A 3-month-old male infant is brought to the clinic by his mother because she is concerned about a persistent noisy sound her son makes when he breathes. She notes the sound has been present since he was about 2 weeks old. She describes it as a high-pitched whistling noise that occurs when he is breathing in. She reports that the sound becomes noticeably louder when he is crying or lying on his back, and seems to resolve or improve when he is sleeping on his stomach or is calm and feeding. He has had no fevers, cough, or drooling. He was born full-term without complications and has met all developmental milestones. His vaccinations are up to date. Vital signs are temperature 36.8°C (98.3°F), heart rate 120/min, respirations 30/min, and oxygen saturation 99% on room air. On physical examination, he is a well-appearing, thriving infant. Lung sounds are clear. Audible inspiratory stridor is heard when the patient is supine, which improves significantly when the infant is placed in the prone position.
Which of the following is the most appropriate next step in management?
The correct answer is:
D) Observation with parental reassurance
This patient is presenting with classic features of laryngomalacia, the most common cause of chronic stridor in infants. It is caused by the collapse of supraglottic structures, often the epiglottis, into the airway during inspiration. The hallmark clinical feature is inspiratory stridor that worsens with agitation or the supine position and improves when the infant is prone or quiet. The diagnosis is primarily clinical, and in a thriving infant with no other alarming signs, management consists of observation and parental reassurance. Most cases are self-limiting and resolve spontaneously by 18 to 24 months of age as the laryngeal cartilage matures and stiffens.
Answer choice A: Flexible laryngoscopy, is incorrect. While this is the diagnostic gold standard for visualizing the dynamic collapse of the supraglottic structures, it is reserved for infants with atypical presentations, severe symptoms, failure to thrive, apnea, or when the diagnosis is unclear. In a classic case with a thriving infant, it is an unnecessary invasive procedure.

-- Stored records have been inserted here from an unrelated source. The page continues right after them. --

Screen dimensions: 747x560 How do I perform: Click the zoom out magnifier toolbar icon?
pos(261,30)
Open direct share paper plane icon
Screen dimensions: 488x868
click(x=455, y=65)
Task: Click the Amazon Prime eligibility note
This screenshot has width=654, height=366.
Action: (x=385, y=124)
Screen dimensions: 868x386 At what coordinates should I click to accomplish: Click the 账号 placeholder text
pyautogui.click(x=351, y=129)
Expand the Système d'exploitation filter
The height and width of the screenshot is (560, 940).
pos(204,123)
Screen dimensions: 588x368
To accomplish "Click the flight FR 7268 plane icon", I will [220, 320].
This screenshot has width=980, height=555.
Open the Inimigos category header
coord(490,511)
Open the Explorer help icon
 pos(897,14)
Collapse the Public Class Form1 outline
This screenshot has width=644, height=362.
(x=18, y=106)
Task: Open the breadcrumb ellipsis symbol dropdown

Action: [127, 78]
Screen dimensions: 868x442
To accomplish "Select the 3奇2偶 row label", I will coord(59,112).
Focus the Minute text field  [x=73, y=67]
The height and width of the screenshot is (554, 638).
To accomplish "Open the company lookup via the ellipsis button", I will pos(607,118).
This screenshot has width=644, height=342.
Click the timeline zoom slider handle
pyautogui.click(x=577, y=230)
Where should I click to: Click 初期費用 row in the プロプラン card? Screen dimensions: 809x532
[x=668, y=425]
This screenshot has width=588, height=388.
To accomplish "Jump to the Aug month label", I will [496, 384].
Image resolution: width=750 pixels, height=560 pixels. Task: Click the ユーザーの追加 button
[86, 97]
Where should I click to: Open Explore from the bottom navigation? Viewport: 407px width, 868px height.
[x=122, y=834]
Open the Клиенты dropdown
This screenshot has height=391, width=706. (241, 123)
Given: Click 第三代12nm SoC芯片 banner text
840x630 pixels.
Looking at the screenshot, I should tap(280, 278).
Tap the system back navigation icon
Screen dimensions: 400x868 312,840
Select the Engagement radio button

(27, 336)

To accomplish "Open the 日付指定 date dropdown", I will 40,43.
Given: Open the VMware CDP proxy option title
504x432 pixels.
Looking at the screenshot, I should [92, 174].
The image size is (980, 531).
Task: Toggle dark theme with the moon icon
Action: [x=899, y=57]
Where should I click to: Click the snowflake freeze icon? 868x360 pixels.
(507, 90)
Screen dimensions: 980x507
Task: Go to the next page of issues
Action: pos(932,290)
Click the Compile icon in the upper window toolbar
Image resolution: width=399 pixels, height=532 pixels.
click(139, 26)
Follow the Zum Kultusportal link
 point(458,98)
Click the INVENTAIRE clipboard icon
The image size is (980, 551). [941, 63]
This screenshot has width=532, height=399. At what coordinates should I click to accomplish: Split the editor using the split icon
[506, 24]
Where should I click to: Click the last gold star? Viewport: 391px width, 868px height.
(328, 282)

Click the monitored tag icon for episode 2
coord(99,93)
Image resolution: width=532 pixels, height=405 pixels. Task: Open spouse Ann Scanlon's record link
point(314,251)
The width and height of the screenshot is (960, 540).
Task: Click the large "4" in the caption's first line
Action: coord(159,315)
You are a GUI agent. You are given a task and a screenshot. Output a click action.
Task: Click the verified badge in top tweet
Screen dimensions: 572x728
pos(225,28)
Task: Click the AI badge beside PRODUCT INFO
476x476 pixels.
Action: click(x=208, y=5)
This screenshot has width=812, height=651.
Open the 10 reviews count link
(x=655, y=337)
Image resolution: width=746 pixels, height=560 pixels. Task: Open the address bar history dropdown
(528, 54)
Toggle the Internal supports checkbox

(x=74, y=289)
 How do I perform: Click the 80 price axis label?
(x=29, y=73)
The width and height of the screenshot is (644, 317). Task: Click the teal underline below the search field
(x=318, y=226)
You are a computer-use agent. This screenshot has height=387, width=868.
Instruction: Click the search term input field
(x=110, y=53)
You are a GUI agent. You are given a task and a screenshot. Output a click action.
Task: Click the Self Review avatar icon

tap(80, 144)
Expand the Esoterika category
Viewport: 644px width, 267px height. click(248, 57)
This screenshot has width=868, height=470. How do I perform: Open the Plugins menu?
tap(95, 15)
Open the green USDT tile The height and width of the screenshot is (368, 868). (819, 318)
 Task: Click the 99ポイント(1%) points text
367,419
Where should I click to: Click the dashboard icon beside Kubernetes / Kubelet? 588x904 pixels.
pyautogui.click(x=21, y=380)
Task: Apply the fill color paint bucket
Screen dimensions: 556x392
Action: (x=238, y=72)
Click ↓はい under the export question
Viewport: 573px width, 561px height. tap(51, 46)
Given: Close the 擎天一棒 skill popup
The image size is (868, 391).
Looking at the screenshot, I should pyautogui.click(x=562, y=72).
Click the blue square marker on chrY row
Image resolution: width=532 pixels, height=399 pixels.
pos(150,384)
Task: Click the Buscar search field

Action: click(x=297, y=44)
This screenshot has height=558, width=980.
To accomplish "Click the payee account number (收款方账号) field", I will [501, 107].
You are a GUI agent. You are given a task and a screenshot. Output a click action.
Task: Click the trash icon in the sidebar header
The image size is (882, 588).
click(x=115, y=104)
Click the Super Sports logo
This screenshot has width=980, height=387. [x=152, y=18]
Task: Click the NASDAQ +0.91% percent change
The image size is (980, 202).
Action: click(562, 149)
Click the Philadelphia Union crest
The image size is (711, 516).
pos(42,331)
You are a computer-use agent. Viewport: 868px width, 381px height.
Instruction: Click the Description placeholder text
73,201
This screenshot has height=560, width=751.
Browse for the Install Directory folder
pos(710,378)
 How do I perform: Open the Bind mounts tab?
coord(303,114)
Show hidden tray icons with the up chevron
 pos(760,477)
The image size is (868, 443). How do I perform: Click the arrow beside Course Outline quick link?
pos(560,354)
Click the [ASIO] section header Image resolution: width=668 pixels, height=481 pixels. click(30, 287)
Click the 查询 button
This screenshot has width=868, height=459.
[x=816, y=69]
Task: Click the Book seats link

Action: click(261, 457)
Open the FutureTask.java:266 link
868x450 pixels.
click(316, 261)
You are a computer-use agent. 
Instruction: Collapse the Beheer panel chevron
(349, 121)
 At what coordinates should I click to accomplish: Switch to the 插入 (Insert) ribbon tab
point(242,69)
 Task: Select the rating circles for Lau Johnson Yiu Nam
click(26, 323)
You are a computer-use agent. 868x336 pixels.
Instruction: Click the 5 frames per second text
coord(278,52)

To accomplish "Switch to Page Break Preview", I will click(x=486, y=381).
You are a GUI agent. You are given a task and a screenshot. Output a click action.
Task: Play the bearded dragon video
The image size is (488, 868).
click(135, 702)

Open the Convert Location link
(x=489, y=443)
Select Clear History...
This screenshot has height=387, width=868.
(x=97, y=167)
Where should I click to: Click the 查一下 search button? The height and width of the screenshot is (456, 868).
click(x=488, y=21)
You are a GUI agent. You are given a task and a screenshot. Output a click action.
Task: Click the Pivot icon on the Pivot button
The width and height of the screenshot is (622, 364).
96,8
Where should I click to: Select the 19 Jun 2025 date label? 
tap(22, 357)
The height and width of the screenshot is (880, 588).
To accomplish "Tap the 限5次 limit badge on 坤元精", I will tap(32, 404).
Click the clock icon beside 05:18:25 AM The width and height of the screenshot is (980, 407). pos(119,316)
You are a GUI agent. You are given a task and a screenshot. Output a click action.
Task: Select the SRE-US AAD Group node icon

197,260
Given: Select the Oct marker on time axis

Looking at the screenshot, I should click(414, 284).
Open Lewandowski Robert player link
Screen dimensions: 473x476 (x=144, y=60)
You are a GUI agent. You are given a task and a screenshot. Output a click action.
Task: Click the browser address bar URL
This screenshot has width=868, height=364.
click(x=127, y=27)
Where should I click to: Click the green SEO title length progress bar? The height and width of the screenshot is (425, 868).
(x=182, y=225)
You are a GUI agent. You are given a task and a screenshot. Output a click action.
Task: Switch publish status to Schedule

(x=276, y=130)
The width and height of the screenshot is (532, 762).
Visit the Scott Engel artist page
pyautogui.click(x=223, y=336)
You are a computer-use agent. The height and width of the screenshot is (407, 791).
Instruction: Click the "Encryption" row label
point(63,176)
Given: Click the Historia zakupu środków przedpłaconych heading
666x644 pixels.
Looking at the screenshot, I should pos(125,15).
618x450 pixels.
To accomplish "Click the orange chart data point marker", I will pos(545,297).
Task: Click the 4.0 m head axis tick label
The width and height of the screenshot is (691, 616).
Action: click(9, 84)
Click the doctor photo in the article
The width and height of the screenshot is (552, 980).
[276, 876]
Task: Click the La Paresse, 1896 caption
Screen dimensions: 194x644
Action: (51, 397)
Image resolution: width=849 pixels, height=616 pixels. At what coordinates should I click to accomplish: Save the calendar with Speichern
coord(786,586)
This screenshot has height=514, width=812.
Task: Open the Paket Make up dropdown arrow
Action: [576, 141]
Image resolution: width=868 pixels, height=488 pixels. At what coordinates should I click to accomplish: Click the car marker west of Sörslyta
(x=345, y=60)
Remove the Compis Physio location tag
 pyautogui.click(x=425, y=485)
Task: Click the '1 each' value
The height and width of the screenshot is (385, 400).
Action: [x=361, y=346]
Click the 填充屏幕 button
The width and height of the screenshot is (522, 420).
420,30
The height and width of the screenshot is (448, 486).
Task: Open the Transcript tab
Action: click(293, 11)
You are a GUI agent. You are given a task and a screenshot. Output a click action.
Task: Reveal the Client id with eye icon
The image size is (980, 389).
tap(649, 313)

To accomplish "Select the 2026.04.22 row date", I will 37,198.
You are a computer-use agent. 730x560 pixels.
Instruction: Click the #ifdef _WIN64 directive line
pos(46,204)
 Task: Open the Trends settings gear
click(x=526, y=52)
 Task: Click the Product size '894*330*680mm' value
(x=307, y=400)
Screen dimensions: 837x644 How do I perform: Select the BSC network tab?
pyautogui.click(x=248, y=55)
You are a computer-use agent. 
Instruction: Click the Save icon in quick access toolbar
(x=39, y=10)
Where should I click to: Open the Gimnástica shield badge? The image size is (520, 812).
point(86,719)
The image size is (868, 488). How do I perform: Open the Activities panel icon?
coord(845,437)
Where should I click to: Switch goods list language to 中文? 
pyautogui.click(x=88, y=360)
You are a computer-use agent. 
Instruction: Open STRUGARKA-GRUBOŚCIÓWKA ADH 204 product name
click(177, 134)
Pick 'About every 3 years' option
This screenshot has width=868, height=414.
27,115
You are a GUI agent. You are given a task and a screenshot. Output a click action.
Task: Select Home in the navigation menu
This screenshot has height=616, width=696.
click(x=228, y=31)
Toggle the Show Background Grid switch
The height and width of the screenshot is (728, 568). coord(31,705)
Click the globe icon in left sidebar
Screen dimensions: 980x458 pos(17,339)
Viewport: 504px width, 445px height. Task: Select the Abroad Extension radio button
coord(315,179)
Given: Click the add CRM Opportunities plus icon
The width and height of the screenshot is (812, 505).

Answer choice B: Lateral neck radiograph, is incorrect. This imaging modality is used to evaluate for causes of acute stridor, such as epiglottitis (which will show the thumbprint sign) or to identify a radiopaque foreign body. It is not indicated for the evaluation of chronic, classic laryngomalacia, as it will not visualize the dynamic collapse of the airway.
Answer choice C: Nebulized racemic epinephrine, is incorrect. This is the treatment, along with dexamethasone, for croup (laryngotracheobronchitis), which presents with acute stridor, a barking cough, and signs of viral upper respiratory infection. It has no role in the management of chronic, congenital structural airway issues.
Answer choice E: Urgent surgical supraglottoplasty, is incorrect. This surgical procedure, which involves trimming the redundant supraglottic tissue to open the airway, is reserved for severe cases of laryngomalacia. Indications include failure to thrive, severe obstructive sleep apnea, or life-threatening airway obstruction. This patient is thriving, making surgical intervention inappropriate.
Key Learning Point
Laryngomalacia is the most common cause of congenital stridor. It is characterized by inspiratory stridor that is worse when supine or agitated and improves when prone. The diagnosis is clinical, and management for typical cases is observation with reassurance, as the condition is self-limiting and resolves as the child grows.